Athos regarda le roi comme pour l’interroger.

— Oh ! l’histoire est facile à raconter, dit Charles II : proscrit, dépouillé, dédaigné, je me suis résolu, malgré toutes mes répugnances, à tenter une dernière fois la fortune. N’est-il pas écrit là-haut que, pour notre famille, tout bonheur et tout malheur viennent éternellement de la France ! Vous en savez quelque chose, vous, Monsieur, qui êtes un des Français que mon malheureux père trouva au pied de son échafaud le jour de sa mort, après les avoir trouvés à sa droite les jours de bataille.

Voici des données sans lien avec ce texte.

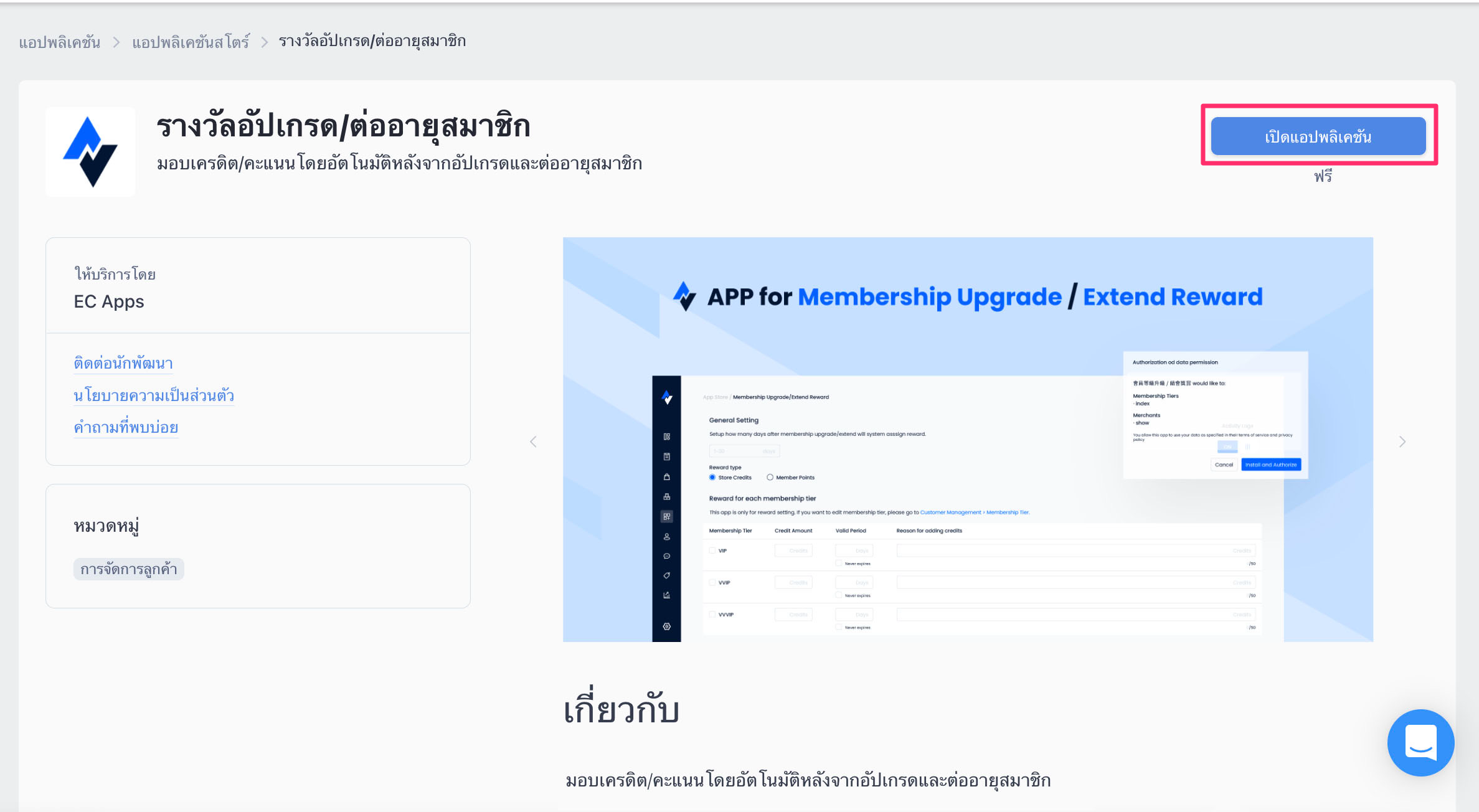Click Install and Authorize in preview dialog

tap(1271, 465)
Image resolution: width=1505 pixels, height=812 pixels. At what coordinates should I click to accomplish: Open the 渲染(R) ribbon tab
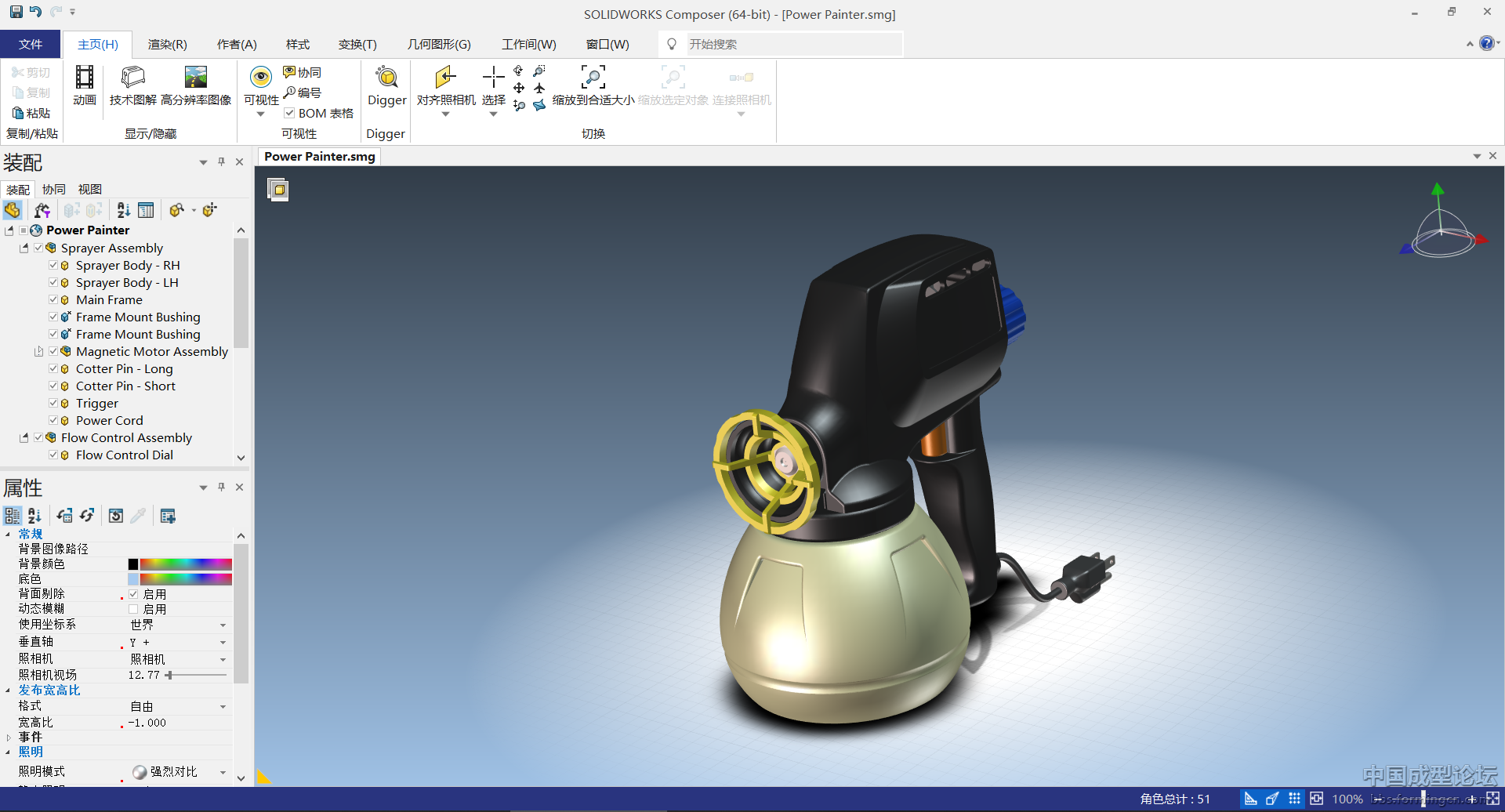pyautogui.click(x=167, y=45)
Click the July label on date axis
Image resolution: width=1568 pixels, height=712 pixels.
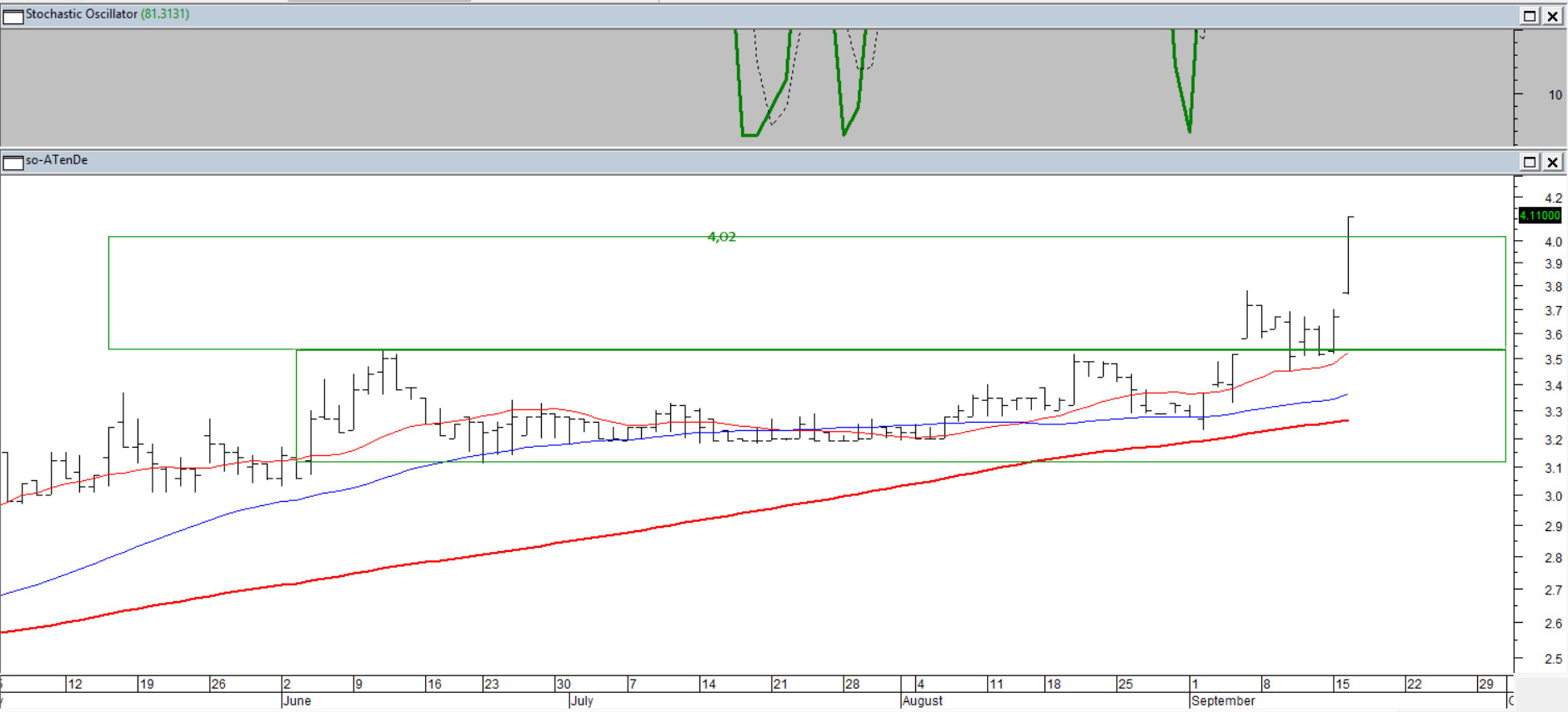pos(582,700)
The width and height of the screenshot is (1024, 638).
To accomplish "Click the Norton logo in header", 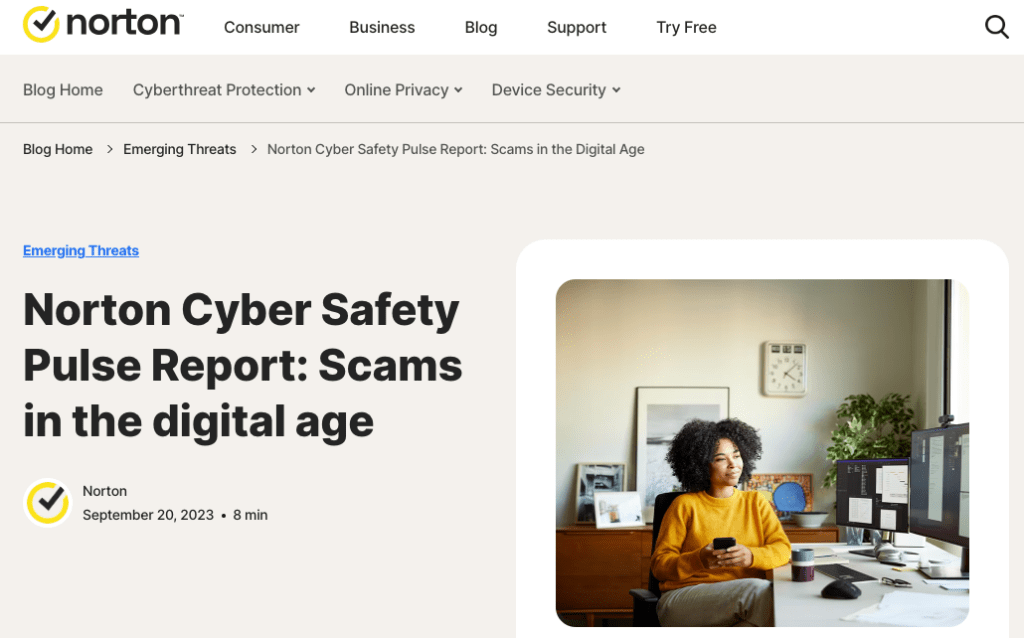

— Sire, dit modestement Athos, je n’étais pas seul, et mes compagnons et moi avons fait, dans cette circonstance, notre devoir de gentilshommes, et voilà tout. Mais Votre Majesté allait me faire l’honneur de me raconter…

— C’est vrai. J’avais la protection, pardon de mon hésitation, comte, mais pour un Stuart, vous comprendrez cela, vous qui comprenez toutes choses, le mot est dur à prononcer ; j’avais, dis-je, la protection de mon cousin le stathouder de Hollande ; mais, sans l’intervention, ou tout au moins sans l’autorisation de la France, le stathouder ne veut pas prendre d’initiative. Je suis donc venu demander cette autorisation au roi de France, qui m’a refusé.

— Le roi vous a refusé, sire ?

— Oh ! pas lui : toute justice doit être rendue à mon jeune frère Louis ; mais M. de Mazarin.

Athos se mordit les lèvres.

— Vous trouvez peut-être que j’eusse dû m’attendre à ce refus, dit le roi, qui avait remarqué le mouvement.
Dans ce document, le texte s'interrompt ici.